-- What you will do --
Please write out exactly, and only, the lines from the first in the material below to the line containing "January 2024 (17, 1455)", both included.

· · · · · · ·

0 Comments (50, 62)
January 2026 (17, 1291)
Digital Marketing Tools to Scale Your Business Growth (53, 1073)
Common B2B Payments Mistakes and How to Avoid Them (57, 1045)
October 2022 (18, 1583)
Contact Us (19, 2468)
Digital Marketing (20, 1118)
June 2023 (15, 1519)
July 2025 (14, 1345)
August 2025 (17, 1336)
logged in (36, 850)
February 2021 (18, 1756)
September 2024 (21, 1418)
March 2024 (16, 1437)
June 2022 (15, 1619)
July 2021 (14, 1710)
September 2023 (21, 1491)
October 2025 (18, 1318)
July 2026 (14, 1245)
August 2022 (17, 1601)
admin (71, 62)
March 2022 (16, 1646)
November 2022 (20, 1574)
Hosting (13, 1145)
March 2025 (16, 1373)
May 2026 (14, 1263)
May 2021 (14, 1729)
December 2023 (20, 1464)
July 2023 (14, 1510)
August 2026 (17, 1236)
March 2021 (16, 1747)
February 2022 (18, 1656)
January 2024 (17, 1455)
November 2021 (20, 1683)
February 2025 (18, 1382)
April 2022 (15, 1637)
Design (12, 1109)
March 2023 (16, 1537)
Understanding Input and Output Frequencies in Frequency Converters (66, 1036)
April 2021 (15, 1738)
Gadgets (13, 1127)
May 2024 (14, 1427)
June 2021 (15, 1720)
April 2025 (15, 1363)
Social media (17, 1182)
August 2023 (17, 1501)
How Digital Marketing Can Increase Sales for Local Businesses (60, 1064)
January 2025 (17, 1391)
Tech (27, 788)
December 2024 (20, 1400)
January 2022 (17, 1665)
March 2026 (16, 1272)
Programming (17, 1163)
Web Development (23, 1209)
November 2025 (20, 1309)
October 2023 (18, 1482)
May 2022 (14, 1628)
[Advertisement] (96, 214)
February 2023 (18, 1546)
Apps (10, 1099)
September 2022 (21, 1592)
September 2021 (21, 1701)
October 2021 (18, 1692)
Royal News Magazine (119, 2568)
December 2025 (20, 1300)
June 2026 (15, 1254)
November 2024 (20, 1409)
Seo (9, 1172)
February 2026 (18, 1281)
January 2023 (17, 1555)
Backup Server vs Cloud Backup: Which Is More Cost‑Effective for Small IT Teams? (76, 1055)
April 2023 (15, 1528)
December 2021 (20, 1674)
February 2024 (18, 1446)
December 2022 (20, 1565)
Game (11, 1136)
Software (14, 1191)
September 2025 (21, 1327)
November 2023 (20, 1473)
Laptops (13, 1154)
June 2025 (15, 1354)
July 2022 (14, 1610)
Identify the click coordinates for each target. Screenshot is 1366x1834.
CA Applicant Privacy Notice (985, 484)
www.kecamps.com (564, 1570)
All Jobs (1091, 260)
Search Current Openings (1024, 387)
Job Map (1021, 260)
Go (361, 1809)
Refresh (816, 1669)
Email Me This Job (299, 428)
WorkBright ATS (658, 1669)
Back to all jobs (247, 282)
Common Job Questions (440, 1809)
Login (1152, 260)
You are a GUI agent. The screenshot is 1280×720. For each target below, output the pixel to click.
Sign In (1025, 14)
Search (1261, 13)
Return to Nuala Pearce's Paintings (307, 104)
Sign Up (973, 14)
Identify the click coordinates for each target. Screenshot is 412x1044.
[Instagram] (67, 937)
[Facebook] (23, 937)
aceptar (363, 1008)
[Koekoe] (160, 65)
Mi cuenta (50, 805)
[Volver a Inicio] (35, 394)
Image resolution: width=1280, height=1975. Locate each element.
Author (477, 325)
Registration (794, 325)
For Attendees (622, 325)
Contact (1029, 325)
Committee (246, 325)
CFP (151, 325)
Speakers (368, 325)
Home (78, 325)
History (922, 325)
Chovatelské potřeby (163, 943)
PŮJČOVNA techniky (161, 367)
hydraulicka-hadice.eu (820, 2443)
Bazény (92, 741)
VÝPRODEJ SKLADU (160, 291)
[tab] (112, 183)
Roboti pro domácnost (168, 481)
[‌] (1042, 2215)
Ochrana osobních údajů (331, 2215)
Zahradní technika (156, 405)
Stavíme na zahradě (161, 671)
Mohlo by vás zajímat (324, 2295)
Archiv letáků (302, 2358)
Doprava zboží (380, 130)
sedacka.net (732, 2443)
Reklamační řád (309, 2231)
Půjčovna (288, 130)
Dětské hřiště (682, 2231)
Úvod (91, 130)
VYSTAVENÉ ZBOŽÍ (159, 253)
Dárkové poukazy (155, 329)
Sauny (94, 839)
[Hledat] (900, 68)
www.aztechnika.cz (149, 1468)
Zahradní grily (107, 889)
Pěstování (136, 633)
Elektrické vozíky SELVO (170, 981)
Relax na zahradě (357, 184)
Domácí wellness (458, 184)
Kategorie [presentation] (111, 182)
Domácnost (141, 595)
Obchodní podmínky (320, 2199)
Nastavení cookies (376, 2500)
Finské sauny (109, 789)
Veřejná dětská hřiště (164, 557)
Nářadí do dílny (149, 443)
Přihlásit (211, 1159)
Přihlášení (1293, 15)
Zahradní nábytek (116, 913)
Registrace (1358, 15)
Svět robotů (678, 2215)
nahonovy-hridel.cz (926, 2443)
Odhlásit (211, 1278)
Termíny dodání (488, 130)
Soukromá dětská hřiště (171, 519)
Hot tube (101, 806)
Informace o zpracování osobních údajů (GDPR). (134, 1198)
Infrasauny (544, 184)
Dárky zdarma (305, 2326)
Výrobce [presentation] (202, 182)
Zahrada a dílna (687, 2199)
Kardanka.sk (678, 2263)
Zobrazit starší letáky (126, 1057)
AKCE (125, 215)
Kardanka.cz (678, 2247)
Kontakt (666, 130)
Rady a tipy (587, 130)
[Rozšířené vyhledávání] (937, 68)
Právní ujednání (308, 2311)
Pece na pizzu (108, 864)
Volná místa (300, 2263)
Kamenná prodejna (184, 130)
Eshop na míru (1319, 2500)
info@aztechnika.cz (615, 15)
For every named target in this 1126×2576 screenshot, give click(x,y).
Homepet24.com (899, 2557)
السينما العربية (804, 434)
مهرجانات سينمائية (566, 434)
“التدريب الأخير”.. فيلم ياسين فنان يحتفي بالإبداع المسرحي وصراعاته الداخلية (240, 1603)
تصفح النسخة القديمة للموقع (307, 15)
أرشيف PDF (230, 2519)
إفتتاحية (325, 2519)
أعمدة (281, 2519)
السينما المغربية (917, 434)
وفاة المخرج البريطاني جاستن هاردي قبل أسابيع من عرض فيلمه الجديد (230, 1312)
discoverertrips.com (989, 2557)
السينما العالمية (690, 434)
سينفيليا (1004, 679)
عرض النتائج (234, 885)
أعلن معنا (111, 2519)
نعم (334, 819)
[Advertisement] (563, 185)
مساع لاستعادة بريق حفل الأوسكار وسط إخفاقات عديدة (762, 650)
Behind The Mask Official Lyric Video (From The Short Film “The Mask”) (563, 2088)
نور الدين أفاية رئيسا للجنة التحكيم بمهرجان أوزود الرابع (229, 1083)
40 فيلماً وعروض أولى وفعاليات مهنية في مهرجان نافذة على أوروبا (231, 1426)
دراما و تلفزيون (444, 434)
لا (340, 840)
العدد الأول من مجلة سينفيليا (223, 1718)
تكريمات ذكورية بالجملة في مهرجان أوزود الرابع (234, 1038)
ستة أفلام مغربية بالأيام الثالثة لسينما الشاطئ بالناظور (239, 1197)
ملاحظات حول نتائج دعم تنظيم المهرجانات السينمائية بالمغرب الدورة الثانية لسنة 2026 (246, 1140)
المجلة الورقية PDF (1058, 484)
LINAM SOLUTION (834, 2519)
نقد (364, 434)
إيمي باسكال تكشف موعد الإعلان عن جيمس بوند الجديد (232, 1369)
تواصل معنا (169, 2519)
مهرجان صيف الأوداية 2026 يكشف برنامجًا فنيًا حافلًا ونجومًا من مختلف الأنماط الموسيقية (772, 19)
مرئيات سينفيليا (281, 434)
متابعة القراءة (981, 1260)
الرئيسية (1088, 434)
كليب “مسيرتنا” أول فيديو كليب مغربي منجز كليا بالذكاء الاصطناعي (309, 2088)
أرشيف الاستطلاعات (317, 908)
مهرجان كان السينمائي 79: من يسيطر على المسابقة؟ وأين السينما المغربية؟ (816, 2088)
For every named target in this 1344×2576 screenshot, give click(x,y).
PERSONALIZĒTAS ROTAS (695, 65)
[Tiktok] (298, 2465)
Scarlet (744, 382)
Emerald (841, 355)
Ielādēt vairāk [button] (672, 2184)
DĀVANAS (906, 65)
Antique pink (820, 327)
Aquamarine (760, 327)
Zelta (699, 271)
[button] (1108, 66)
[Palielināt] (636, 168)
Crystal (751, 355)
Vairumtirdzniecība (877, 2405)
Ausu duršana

· · · · · · ·

-- Task result --
0 Comments (50, 62)
January 2026 (17, 1291)
Digital Marketing Tools to Scale Your Business Growth (53, 1073)
Common B2B Payments Mistakes and How to Avoid Them (57, 1045)
October 2022 (18, 1583)
Contact Us (19, 2468)
Digital Marketing (20, 1118)
June 2023 (15, 1519)
July 2025 (14, 1345)
August 2025 (17, 1336)
logged in (36, 850)
February 2021 (18, 1756)
September 2024 (21, 1418)
March 2024 (16, 1437)
June 2022 (15, 1619)
July 2021 (14, 1710)
September 2023 (21, 1491)
October 2025 (18, 1318)
July 2026 (14, 1245)
August 2022 (17, 1601)
admin (71, 62)
March 2022 (16, 1646)
November 2022 (20, 1574)
Hosting (13, 1145)
March 2025 (16, 1373)
May 2026 (14, 1263)
May 2021 (14, 1729)
December 2023 (20, 1464)
July 2023 (14, 1510)
August 2026 (17, 1236)
March 2021 (16, 1747)
February 2022 (18, 1656)
January 2024 (17, 1455)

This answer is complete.